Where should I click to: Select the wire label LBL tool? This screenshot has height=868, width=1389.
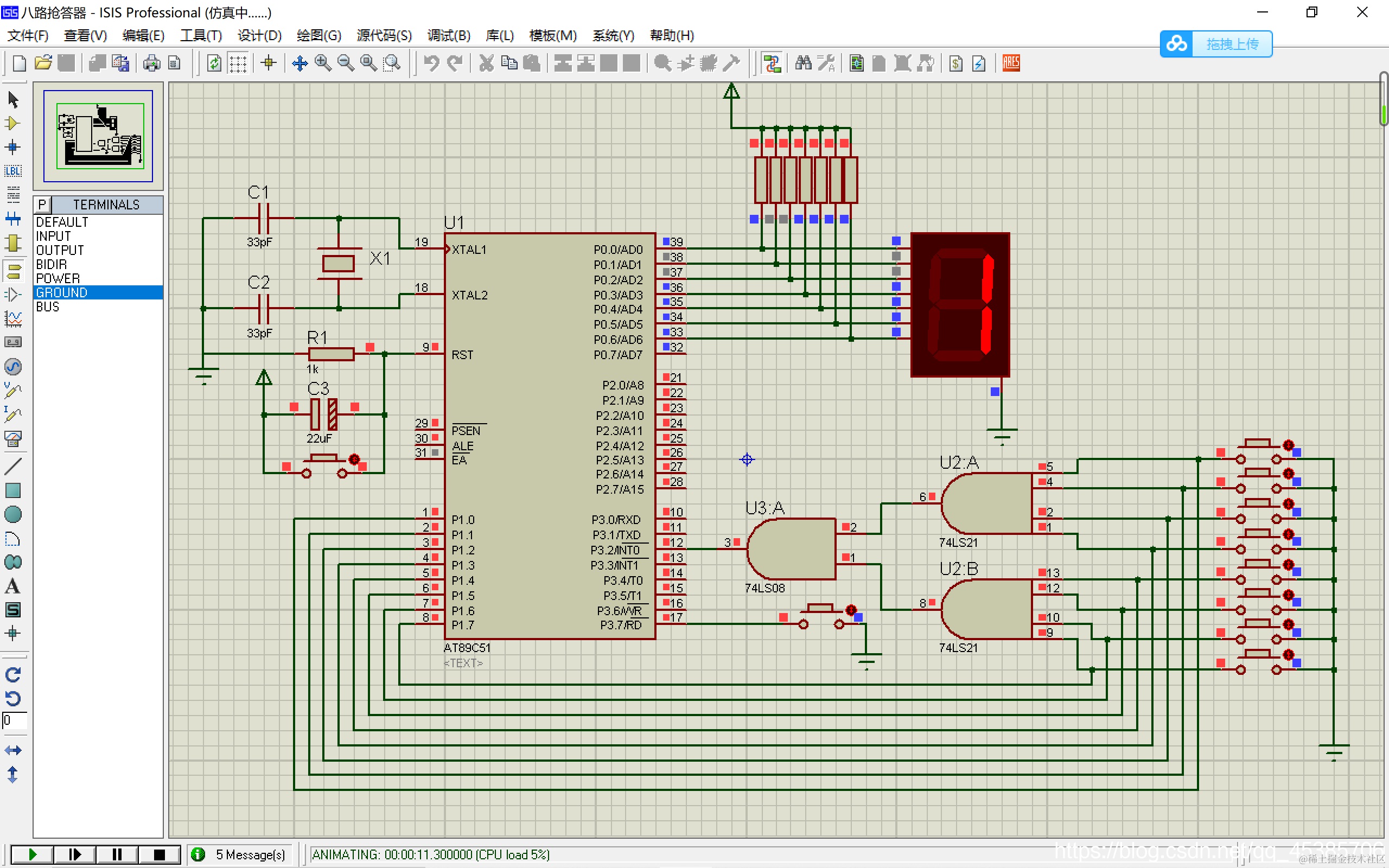(x=12, y=171)
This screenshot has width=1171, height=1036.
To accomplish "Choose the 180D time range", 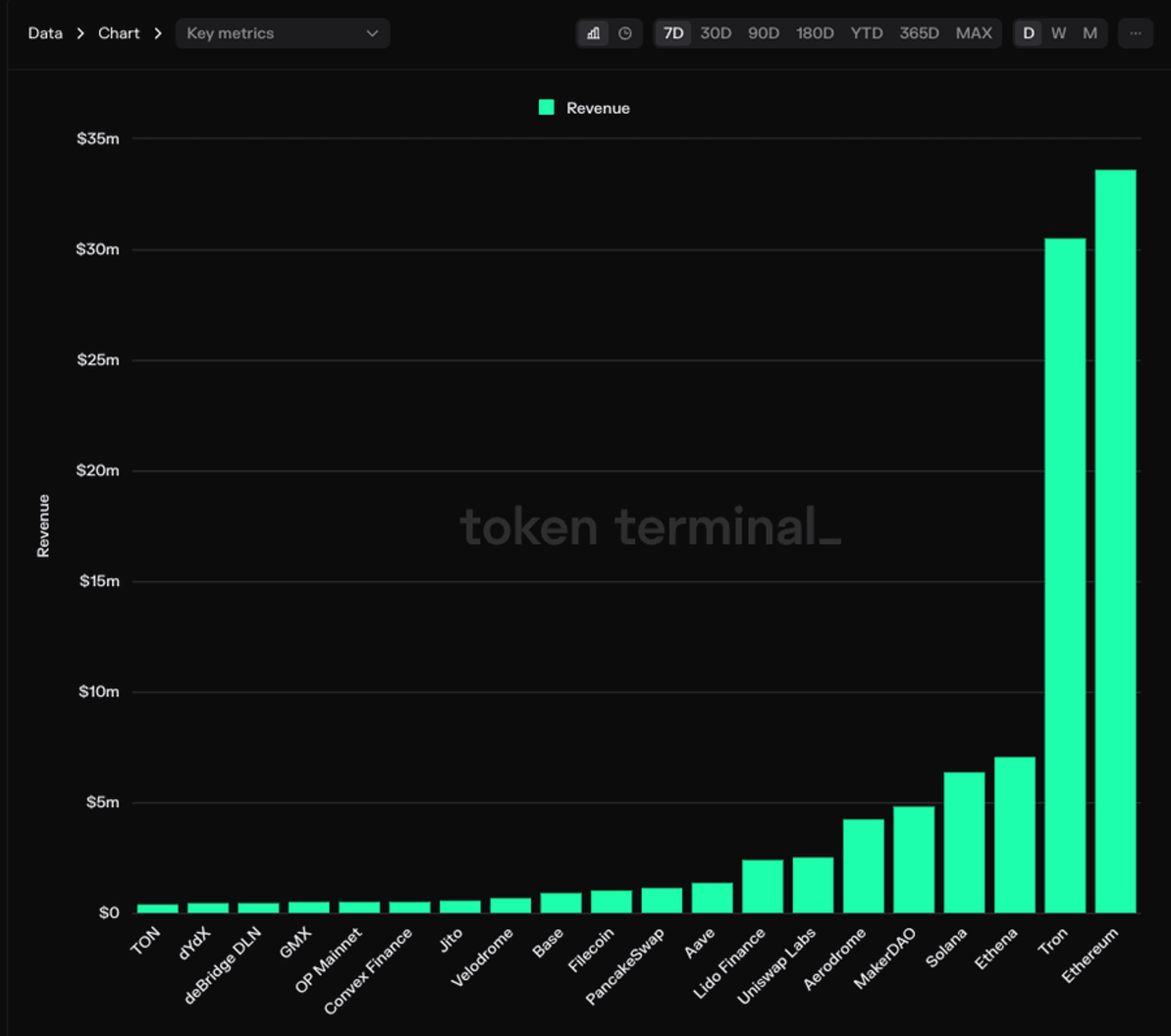I will pyautogui.click(x=814, y=33).
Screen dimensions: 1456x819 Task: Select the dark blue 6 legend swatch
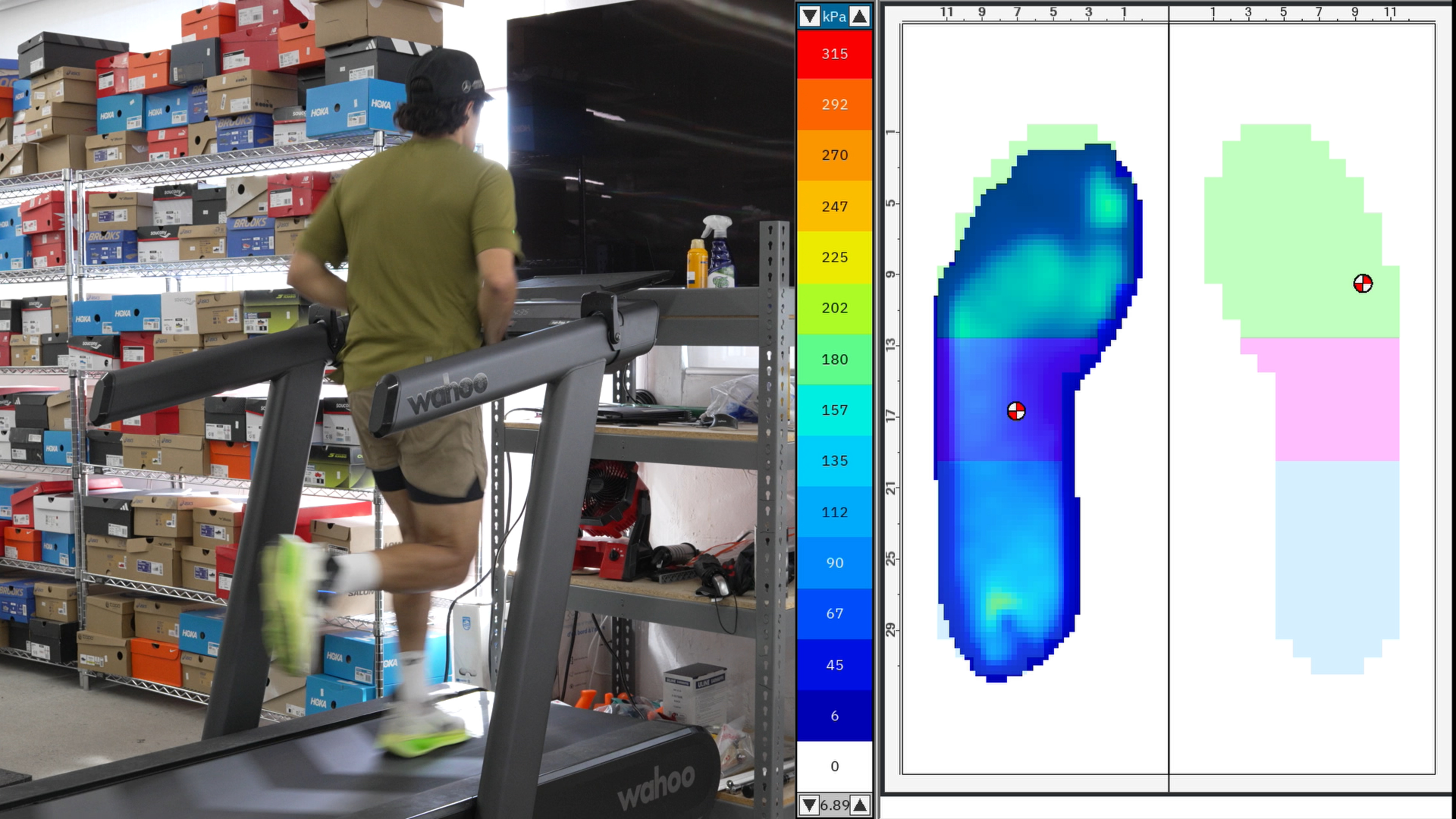[834, 715]
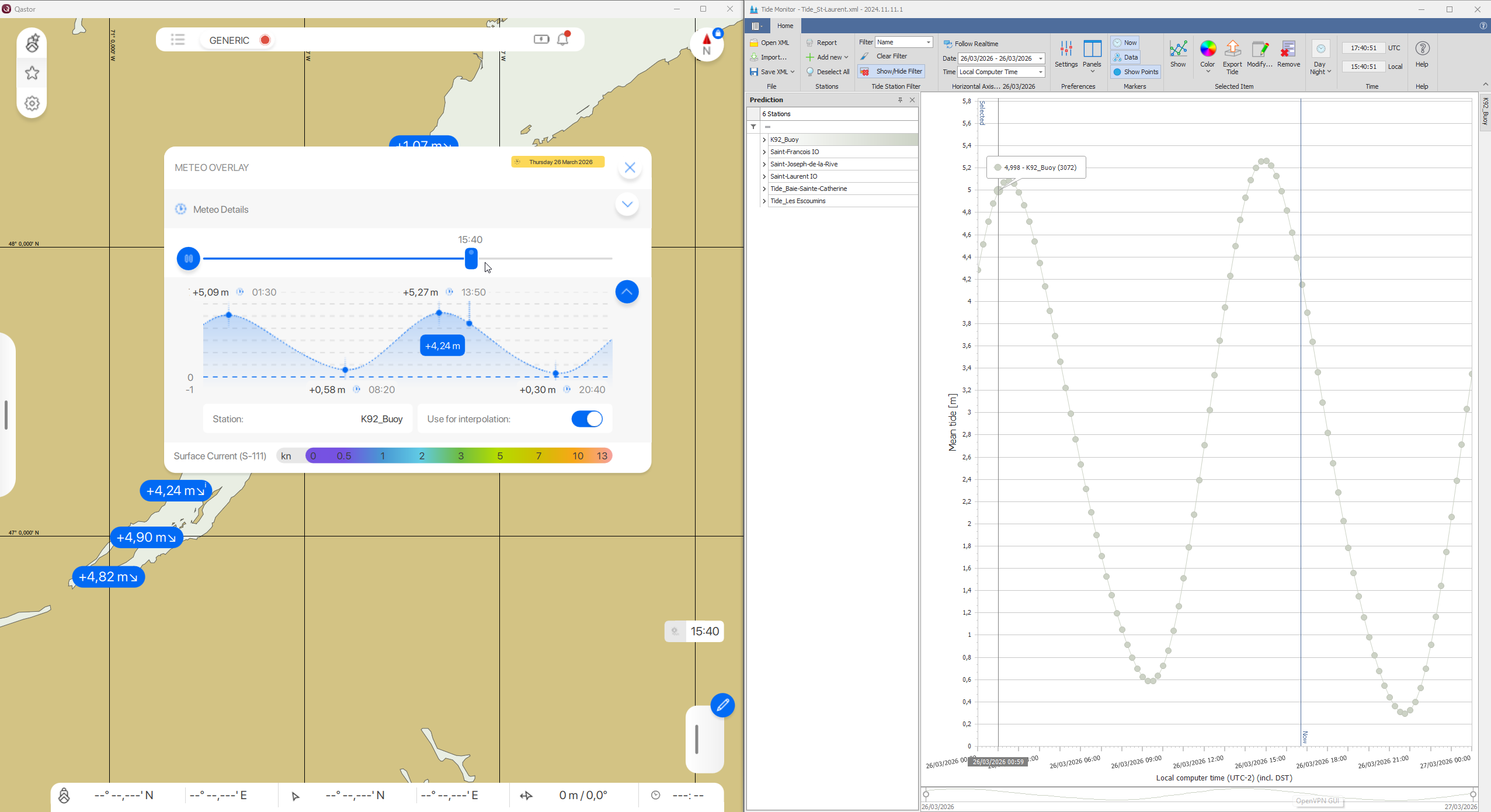Click the 15:40 time slider handle

[x=471, y=258]
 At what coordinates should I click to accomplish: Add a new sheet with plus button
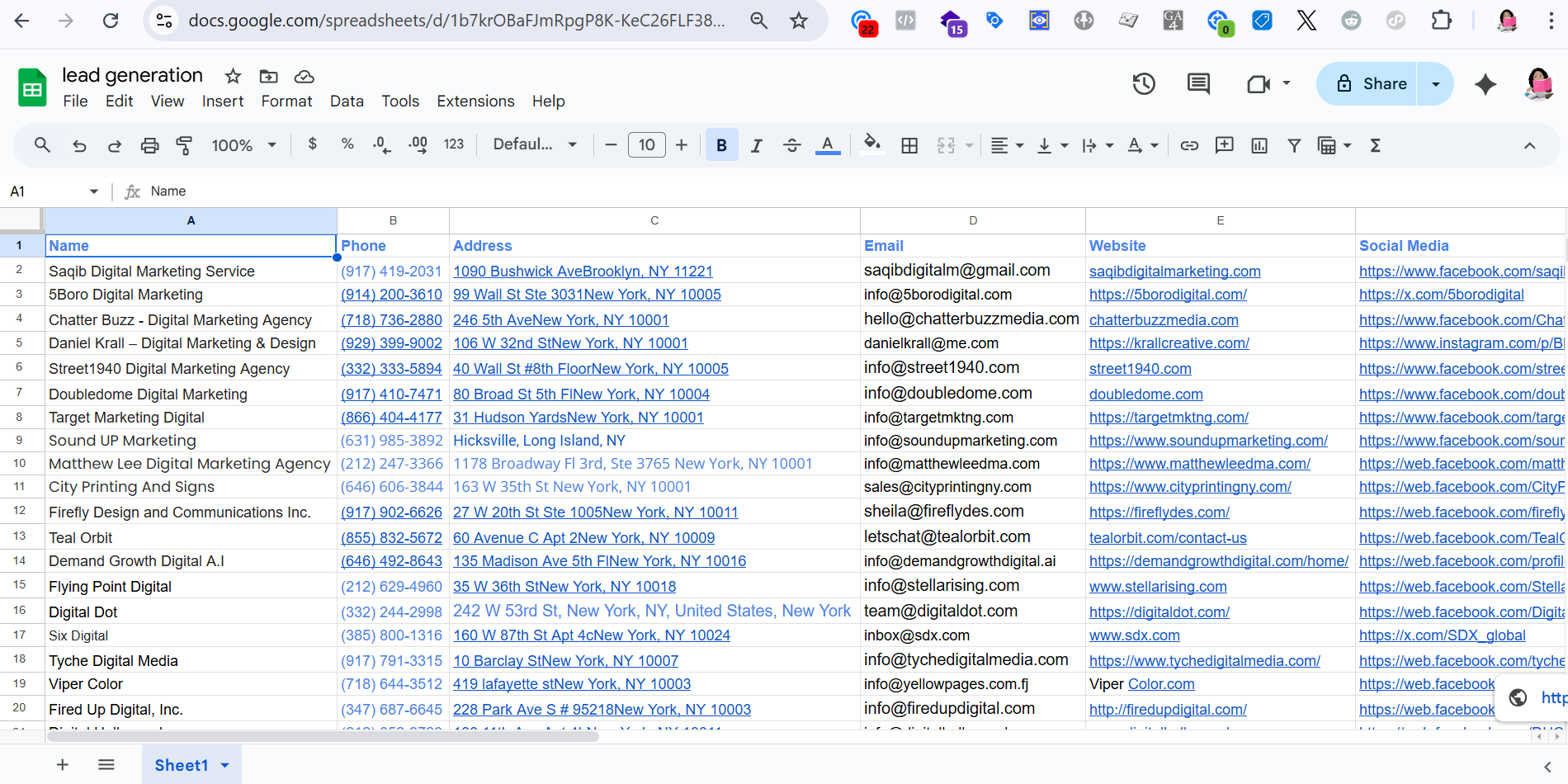(63, 765)
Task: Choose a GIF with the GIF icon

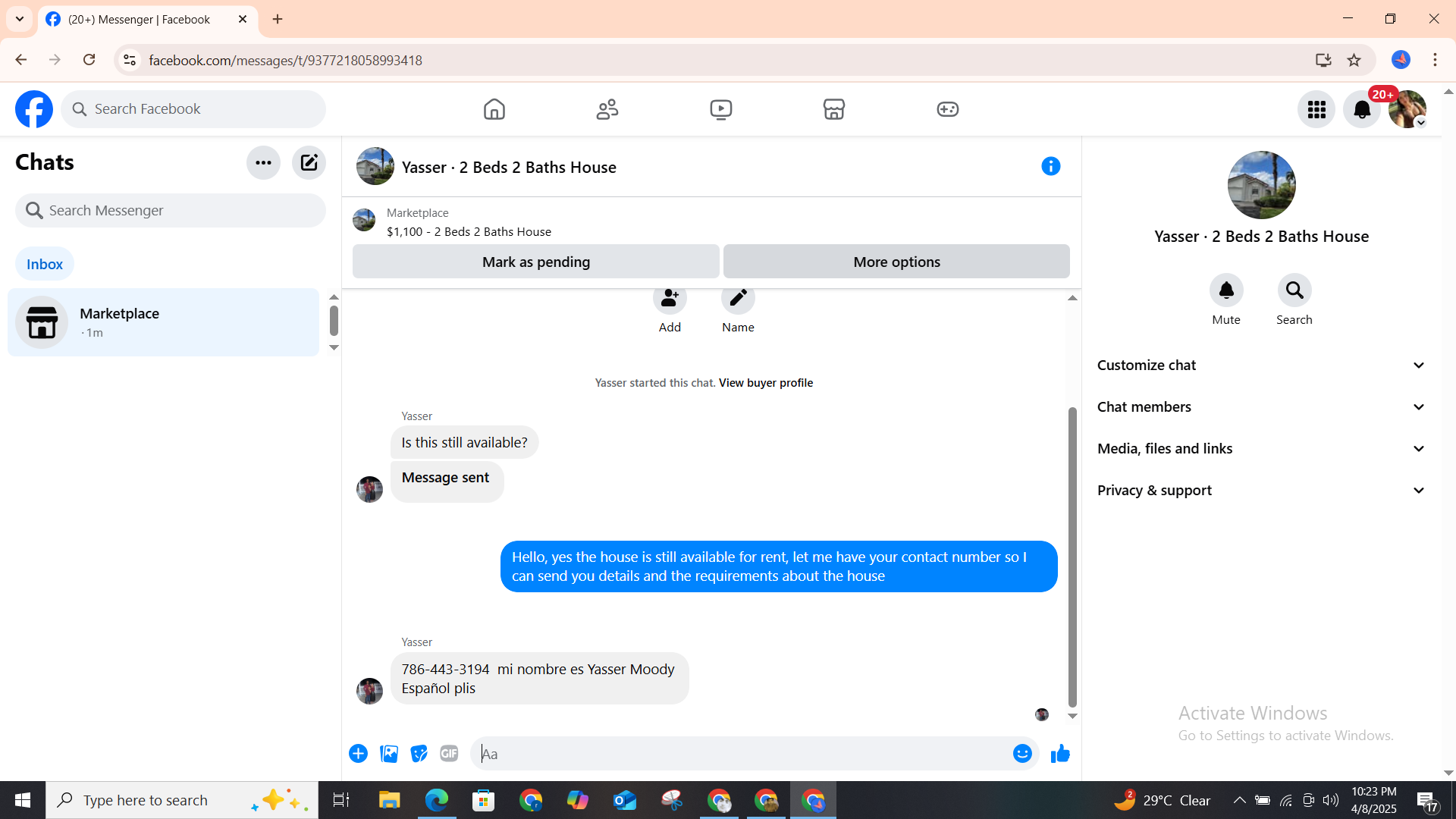Action: [449, 754]
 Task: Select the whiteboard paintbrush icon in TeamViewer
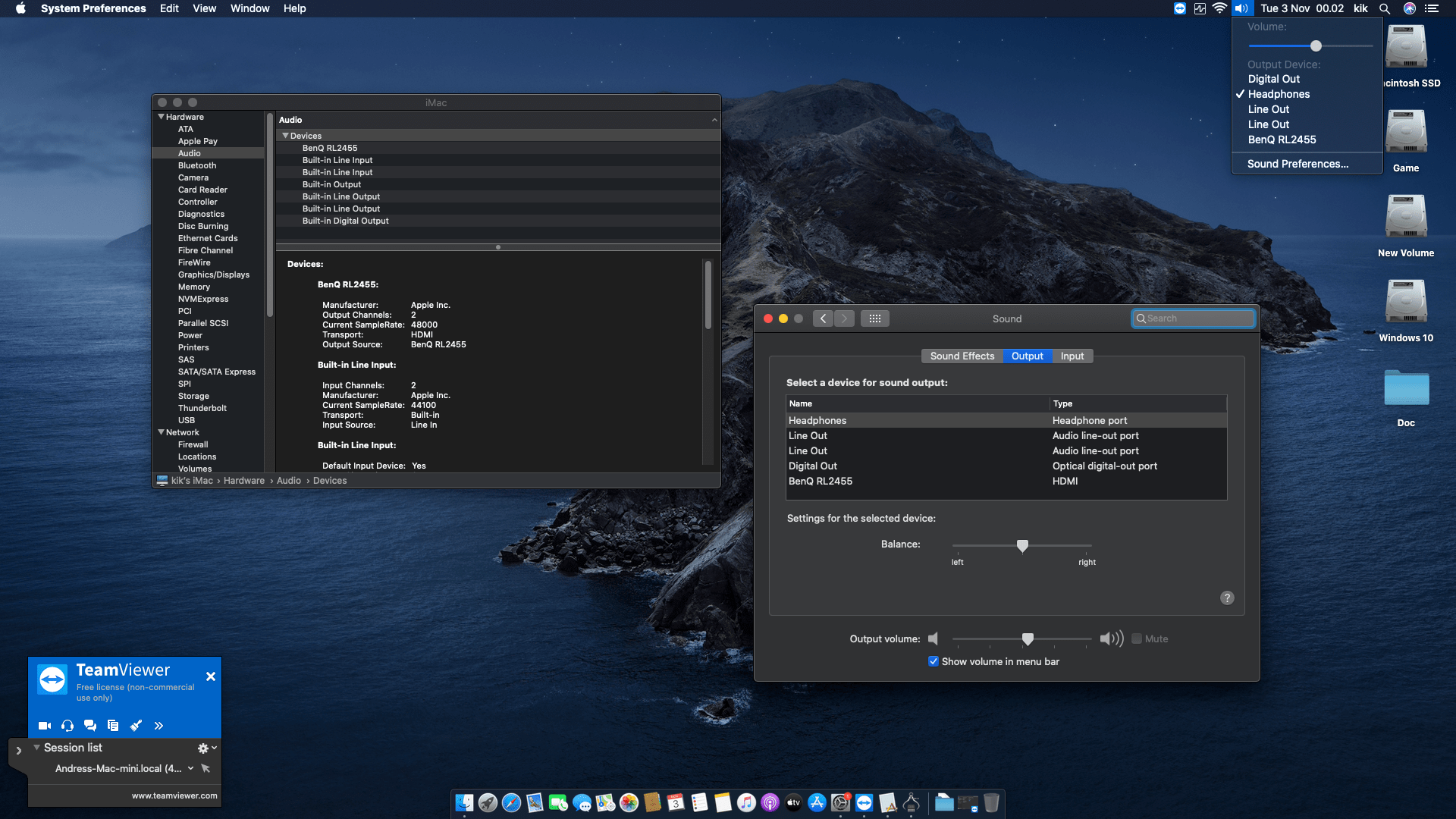point(136,726)
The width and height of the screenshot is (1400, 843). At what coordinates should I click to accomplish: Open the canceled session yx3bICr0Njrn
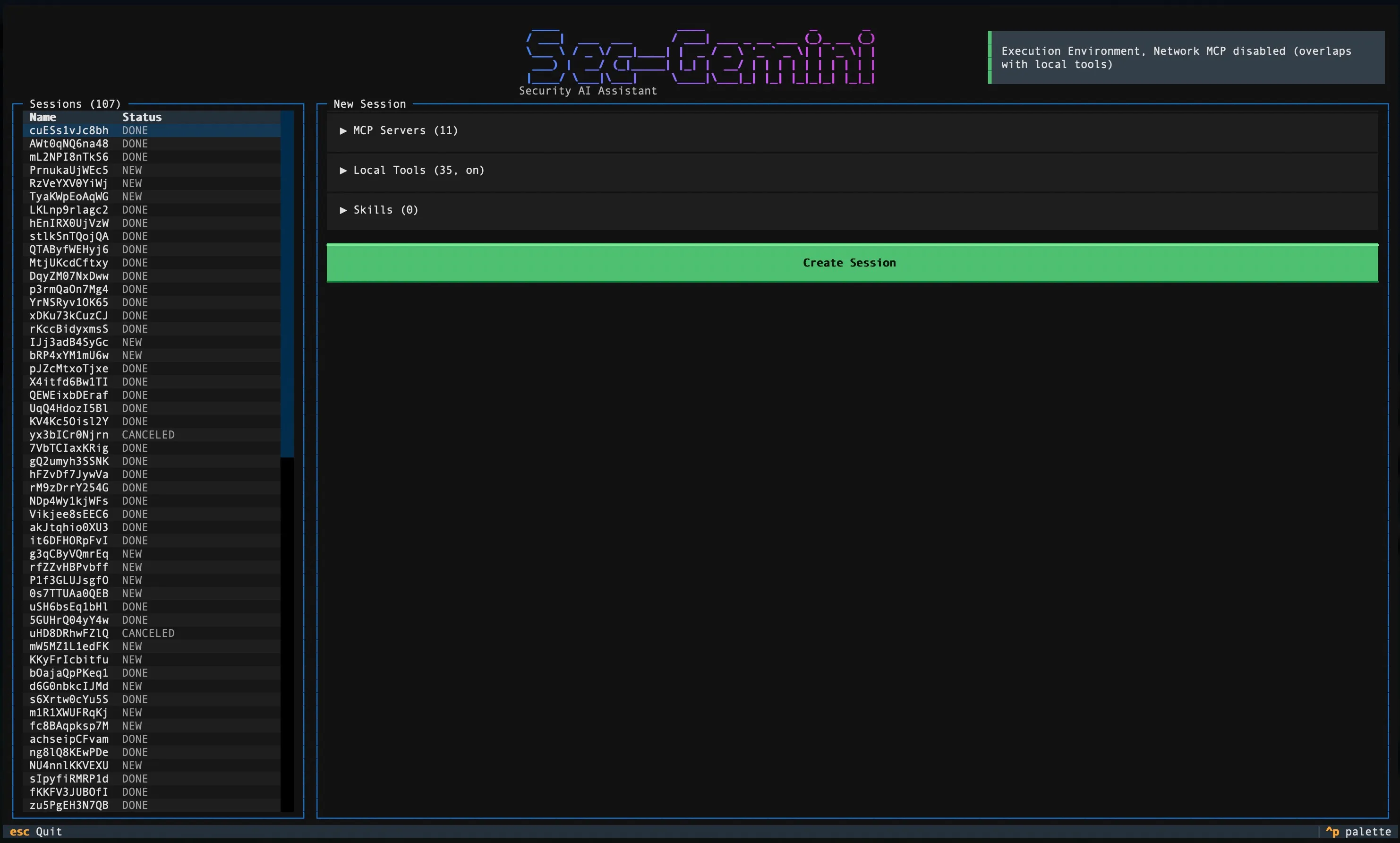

━━━━━━

Set down again, exactly, the lines from the one with "Task: Choose a GIF with the GIF icon" to the last line of the data, both included and pictures excluded.

ANSWER AREA:
Task: Choose a GIF with the GIF icon

Action: [449, 754]
 Task: Select the whiteboard paintbrush icon in TeamViewer
point(136,726)
The width and height of the screenshot is (1400, 843). At what coordinates should I click to accomplish: Open the canceled session yx3bICr0Njrn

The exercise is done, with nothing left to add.